Using cells of a human myeloid tumor cell line (ML-1), we have detected induction of several stress-responsive genes by doses of gamma rays below 50 cGy. We found a linear dose-response relationship for induction of CDKN1A (formerly known as CIP1/WAF1) and GADD45 mRNA levels over the range of 2-50 cGy, with no evidence of a threshold for induction. Although exposures to 2 and 5 cGy did not result in any detectable reduction in cloning efficiency or increased apoptosis in ML-1 cells, these exposures did produce a transient delay of cells in the phases of the cell cycle in addition to the observed up-regulation of CDKN1A and GADD45. The relative induction of genes such as CDKN1A by radiation doses that produce little toxicity indicates that surviving cells do contribute significantly to the observed stress responses. These studies should provide insight into the molecular responses to physiologically relevant doses that cannot necessarily be extrapolated from high-dose studies.

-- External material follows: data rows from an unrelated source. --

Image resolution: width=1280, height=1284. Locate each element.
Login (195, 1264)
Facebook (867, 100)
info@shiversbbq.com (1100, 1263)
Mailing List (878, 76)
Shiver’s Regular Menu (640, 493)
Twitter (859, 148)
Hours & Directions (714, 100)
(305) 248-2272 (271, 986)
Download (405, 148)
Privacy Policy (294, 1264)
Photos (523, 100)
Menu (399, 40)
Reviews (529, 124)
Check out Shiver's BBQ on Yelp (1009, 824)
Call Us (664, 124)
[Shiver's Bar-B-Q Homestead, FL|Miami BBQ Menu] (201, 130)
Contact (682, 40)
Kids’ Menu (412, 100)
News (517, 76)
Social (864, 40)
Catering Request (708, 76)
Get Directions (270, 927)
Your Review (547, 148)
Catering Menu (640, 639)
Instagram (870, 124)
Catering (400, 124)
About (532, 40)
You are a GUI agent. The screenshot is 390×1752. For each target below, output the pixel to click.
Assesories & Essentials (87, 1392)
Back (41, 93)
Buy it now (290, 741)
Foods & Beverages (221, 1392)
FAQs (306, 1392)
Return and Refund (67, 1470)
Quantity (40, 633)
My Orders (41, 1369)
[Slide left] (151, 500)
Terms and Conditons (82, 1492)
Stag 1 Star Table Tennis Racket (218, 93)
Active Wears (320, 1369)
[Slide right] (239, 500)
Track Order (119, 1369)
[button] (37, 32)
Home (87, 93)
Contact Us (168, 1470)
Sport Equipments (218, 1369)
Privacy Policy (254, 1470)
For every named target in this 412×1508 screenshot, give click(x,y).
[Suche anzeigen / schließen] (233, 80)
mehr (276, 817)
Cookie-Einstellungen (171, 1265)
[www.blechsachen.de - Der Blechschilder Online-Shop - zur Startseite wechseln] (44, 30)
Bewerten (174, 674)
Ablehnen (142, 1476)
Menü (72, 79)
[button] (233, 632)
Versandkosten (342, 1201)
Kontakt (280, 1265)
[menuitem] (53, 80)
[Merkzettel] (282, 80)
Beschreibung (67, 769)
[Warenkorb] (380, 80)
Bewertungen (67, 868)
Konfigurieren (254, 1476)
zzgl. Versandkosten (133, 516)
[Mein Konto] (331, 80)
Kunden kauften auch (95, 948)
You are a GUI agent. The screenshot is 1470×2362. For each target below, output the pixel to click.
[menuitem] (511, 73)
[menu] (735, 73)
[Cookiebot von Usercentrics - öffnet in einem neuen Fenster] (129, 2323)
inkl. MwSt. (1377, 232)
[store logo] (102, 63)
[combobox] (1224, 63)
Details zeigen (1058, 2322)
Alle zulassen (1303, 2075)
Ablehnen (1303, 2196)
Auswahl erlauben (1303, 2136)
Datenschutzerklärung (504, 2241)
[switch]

利用人类髓系肿瘤细胞系(ML-1)的细胞,我们检测到低于50 cGy的γ射线剂量可诱导多种应激反应基因。我们发现,在2 - 50 cGy范围内,CDKN1A(以前称为CIP1/WAF1)和GADD45 mRNA水平的诱导呈线性剂量反应关系,没有诱导阈值的证据。虽然暴露于2 cGy和5 cGy不会导致ML-1细胞的克隆效率有任何可检测到的降低或凋亡增加,但这些暴露除了观察到CDKN1A和GADD45上调外,还确实使细胞周期各阶段出现短暂延迟。产生低毒性的辐射剂量对CDKN1A等基因的相对诱导表明,存活细胞确实对观察到的应激反应有显著贡献。这些研究应能深入了解对生理相关剂量的分子反应,而这些反应不一定能从高剂量研究中推断出来。